--- HOW TO COMPLETE THIS TASK ---
In the news report on the Palestinian police protest, condense the paragraph that begins "Hamas was founded two decades ago" into a short bulleted list that keeps its main facts.

--- SOURCE EXTRACT ---
Thousands of Palestinian police officers demanding to get paid fired in the air and smashed windows Thursday in the most violent protest yet against the Hamas government.
The demonstration further raised tensions between Hamas and the security forces dominated by the rival Fatah movement of moderate President Mahmoud Abbas.
Later Thursday, four members of the security forces were wounded in two separate shootings in Gaza, including one attack blamed on Hamas.
The demonstration and the shootings came as Hamas debated whether to accept the idea of a Palestinian state next to Israel, including implicit recognition of the Jewish state, or face a national referendum.
Abbas has given Hamas until the middle of next week to make up its mind. Abbas was to travel to Gaza on Friday for several days of talks with Hamas leaders.
Hamas was founded two decades ago with the goal to destroy Israel and establish an Islamic state in its place. Foreign Minister Mahmoud Zahar, a Hamas hardliner, said during a visit to China on Thursday that he opposes a 2002 Arab peace initiative that calls for a two-state solution to the Mideast conflict. However, other Hamas politicians, particularly in the West Bank, have signaled willingness to go along with Abbas.
A new survey indicated the vast majority of Palestinians side with Abbas. The Near East Consulting Agency found that 89 percent of Palestinians support a two-state solution. The agency interviewed 511 people and the survey had a margin of error of 4.3 percentage points.

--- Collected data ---
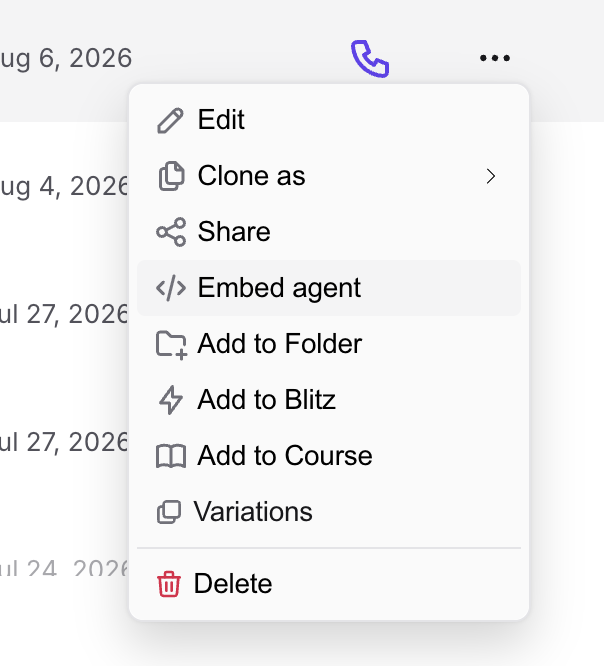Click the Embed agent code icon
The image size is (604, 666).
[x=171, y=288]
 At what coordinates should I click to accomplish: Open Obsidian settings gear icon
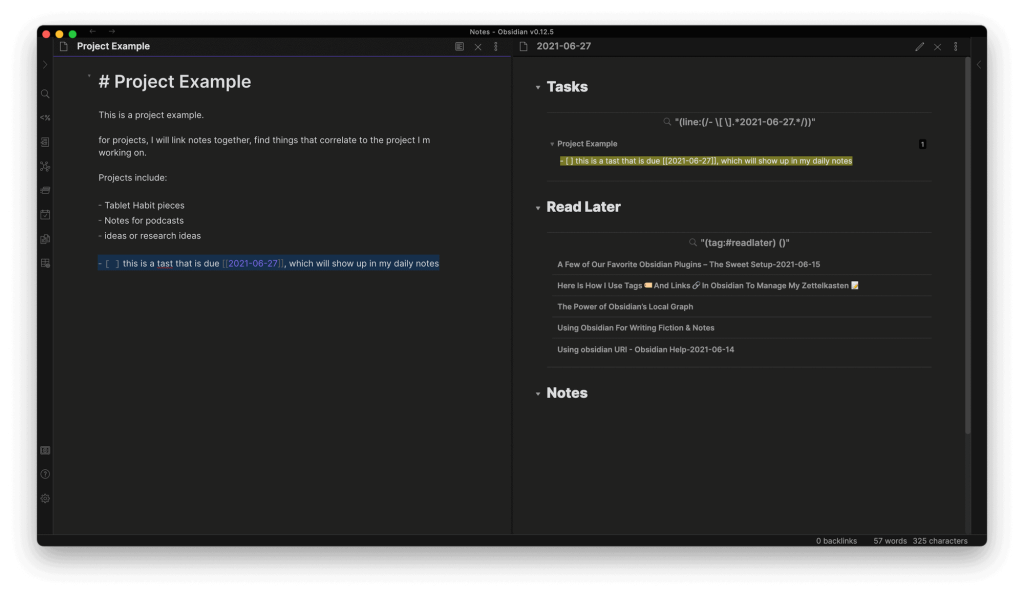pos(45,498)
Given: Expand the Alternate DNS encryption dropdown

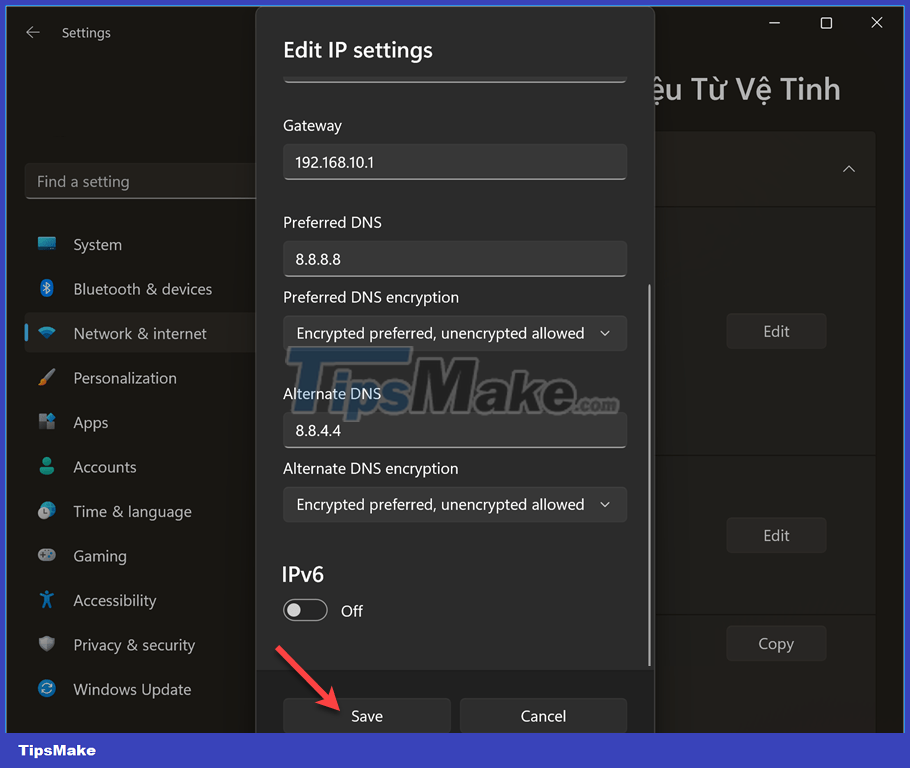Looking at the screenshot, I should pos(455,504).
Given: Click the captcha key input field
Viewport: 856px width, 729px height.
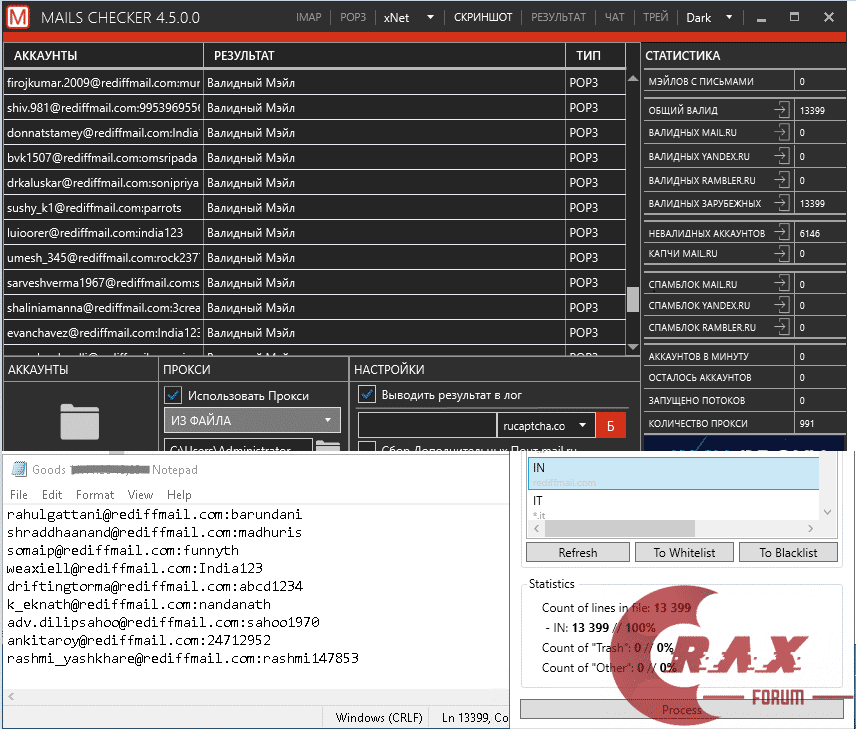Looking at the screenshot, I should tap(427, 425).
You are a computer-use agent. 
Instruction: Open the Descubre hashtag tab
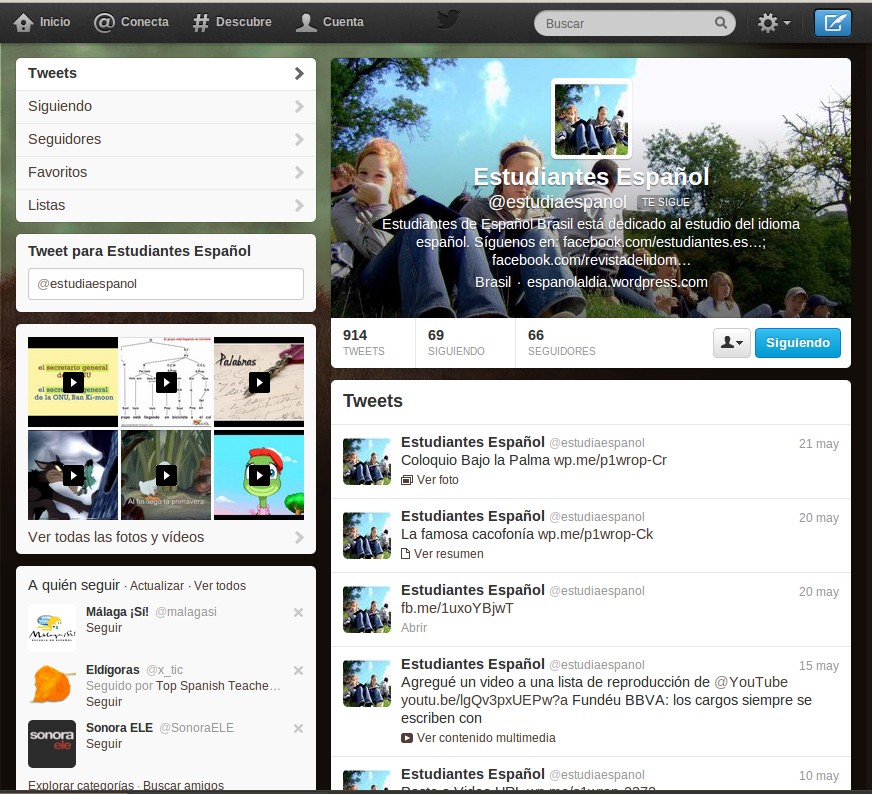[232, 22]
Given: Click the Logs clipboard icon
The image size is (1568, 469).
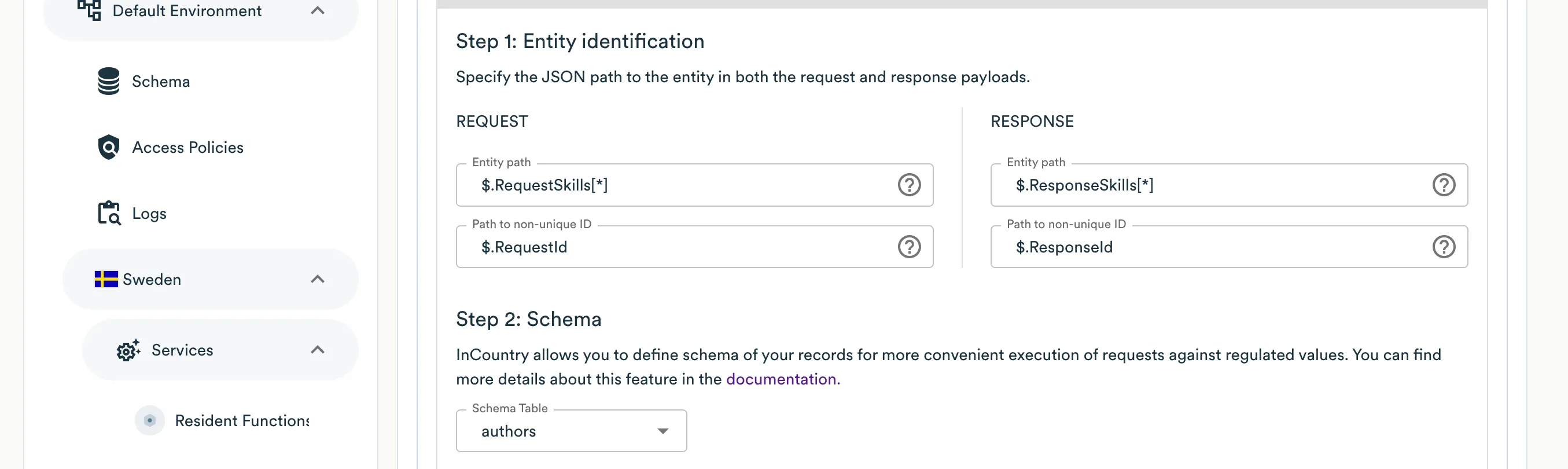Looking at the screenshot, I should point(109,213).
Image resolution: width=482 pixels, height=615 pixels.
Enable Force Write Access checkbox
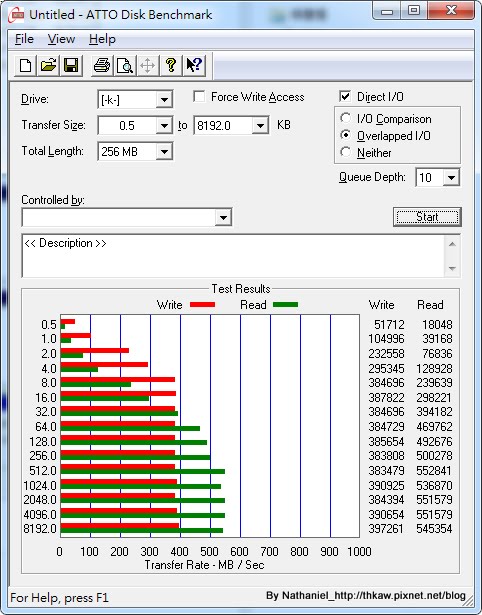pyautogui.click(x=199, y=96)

--- OUTPUT FOR THIS TASK ---
- Hamas was founded two decades ago to destroy Israel and set up an Islamic state in its place.
- Foreign Minister Mahmoud Zahar, a Hamas hardliner, said during a visit to China on Thursday that he opposes the 2002 Arab peace initiative, which calls for a two-state solution.
- Other Hamas politicians, particularly in the West Bank, have signaled willingness to go along with Abbas.